Продемонстрировав скандальную неспособность языка описать реальность, писатель компрометирует и вторую часть уравнения. Чем является мир, о котором нечего (и нечем) сказать, мир, единственным несомненным свойством которого является конечность нашего пребывания в нем?

Сорокин не отрицает материальность бытия — он отвергает его ценность. Жизнь, оканчивающаяся смертью, — производственный процесс, лишенный цели: взбесившийся станок, который ничего не производит. Человек по Сорокину — робот бытия. Поэтому и знаменитые сцены расчленения так напоминают разборку машины. Выход из этого абсурдного положения может лежать только по ту сторону жизни, но он предназначен для души, а не тела. Противоречие между ними Сорокин разрешает традиционным, даже ортодоксальным образом: свет истины может увидеть лишь душа, освобожденная от мерзкой плоти. Дальше начинается научная фантастика, под которой Сорокин прячет древнюю, идущую от гностиков теологическую систему. В гуще материального мира, сотворенного злым богом-демиургом, избранные души, познавшие эзотерическую природу творения (у гностиков их называли «пневматиками») ищут обратного пути к чистому и бестелесному существованию. В книге «Сердца четырех», например, они путем жутких ритуалов пробиваются к соединению с божественным первоначалом, под которым, видимо, следует понимать «жидкую мать», принимающую в себя героев. На той же посылке построен роман Сорокина «Лед». Он эксплуатирует форму допотопной советской фантастики с ее непременным атрибутом — Тунгусским метеоритом. На этот раз избранниками становятся носители чистого света, космические пришельцы. Они (обычная у Сорокина буквализация метафоры) выбивают дух из подходящих — арийских — тел, чтобы устроить светопреставление, разрушить ложный материальный мир и воссоединиться с вечным светом. Конечно, в конце романа Сорокин разоблачает свой сюжет, обращая его в пародию. Но тривиализация мифа вовсе не равнозначна его профанации. «Лед» работает (хоть и с перебоями) на той же энергии фанатического отрицания плоти, что и другие книги Сорокина. Другое дело, что, идя навстречу новым поклонникам, которых мне довелось увидать на презентации «Льда» в «Метелице», писатель тут уже не творит миф, а пересказывает его. В новом романе Сорокин сказал, что хотел, и миф отлетел.

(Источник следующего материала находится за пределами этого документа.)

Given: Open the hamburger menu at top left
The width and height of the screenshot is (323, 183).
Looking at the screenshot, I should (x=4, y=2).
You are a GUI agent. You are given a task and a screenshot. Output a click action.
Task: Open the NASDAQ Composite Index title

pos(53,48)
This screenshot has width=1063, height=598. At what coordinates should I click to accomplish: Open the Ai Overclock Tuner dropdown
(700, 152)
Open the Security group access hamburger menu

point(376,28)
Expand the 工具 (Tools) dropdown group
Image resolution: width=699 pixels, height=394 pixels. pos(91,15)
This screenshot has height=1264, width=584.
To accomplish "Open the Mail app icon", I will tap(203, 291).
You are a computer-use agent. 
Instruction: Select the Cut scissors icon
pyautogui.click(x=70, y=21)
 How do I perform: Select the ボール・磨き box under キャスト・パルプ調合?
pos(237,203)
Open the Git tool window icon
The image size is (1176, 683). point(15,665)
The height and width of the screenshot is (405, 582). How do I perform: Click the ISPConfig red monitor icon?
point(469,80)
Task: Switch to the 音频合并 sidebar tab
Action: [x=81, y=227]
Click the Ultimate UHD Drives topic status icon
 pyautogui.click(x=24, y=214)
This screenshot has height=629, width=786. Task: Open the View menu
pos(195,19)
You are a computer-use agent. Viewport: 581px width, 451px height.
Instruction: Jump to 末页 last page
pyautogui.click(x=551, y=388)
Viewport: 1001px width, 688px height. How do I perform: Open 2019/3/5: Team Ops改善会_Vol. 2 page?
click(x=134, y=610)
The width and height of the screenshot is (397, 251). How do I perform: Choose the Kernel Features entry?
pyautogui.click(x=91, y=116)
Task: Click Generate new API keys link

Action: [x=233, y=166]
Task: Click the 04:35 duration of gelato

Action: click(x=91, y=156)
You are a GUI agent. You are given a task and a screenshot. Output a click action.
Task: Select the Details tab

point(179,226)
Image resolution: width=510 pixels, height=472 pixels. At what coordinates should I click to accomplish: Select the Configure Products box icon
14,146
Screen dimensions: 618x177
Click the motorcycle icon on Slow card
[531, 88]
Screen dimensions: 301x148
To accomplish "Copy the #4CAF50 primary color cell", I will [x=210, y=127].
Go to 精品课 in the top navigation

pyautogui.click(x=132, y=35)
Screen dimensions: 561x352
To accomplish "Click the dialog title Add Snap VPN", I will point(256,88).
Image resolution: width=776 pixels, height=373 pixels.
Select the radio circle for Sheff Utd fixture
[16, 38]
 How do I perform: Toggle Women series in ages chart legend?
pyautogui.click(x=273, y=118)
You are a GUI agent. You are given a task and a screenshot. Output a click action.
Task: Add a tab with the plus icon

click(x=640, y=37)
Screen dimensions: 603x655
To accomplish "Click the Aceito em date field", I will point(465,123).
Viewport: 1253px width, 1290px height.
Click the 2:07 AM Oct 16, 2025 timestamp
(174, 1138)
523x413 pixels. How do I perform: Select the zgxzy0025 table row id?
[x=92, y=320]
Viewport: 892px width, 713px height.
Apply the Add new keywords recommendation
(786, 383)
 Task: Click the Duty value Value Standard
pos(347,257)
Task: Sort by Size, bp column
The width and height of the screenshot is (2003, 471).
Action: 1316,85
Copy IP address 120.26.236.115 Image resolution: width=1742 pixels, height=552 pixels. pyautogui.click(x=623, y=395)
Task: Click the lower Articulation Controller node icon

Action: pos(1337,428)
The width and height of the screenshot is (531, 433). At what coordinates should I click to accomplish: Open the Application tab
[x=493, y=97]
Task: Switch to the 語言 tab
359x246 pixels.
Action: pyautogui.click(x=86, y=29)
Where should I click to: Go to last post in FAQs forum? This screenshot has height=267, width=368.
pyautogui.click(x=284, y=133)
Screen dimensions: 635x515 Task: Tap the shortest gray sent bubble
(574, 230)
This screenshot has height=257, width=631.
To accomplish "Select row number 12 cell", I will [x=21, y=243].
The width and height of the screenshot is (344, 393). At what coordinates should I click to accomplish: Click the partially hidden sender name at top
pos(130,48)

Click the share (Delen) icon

Положение Сорокина в литературном процессе кажется экстремальным, но в своих первичных импульсах он не одинок. Сорокин разделяет общую интуицию постсоветской культуры, утратившей оптимистическую веру своих предшественников, которые, как бухгалтер Берлага, путали правду с истиной. Шестидесятники (в трактовке их нынешних критиков) считали, что истина откроется, когда власть перестанет скрывать правду. Поколение, изжившее эту надежду, отказывает эмпирической реальности либо в подлинности, либо в существовании. За этим стоит угрюмая уверенность в искусственном происхождении реальности: мир — рекламная поделка, которую «раскрутили» как глупую песню или ненужный товар. Мы чувствуем себя героями телепередачи, которую сами же и смотрим. Путь на волю лежит через теологический проект — надеть «ненастоящую» жизнь на такую метафизическую концепцию, которая позволит отличить видимое от сути. Здесь источник творчества и Пелевина, обдирающего мир до Пустоты, ставшей фамилией персонажа его лучшего романа, и Сорокина, отказывающего миру не в существовании, а в благодати. Вдвоем эти «Будда» и «Платон» постсоветской культуры детально описывают метафизический пейзаж, который был бы, однако, неполным без другой ипостаси этой троицы — Татьяны Толстой. Правда, самый яркий ее опус на эту тему еще не написан. О нем можно судить лишь по отрывку, вернее сказать — наброску романа «Архангел», напечатанному в четвертом и последнем номере неплохого, но недолговечного бостонского журнала «Контрапункт».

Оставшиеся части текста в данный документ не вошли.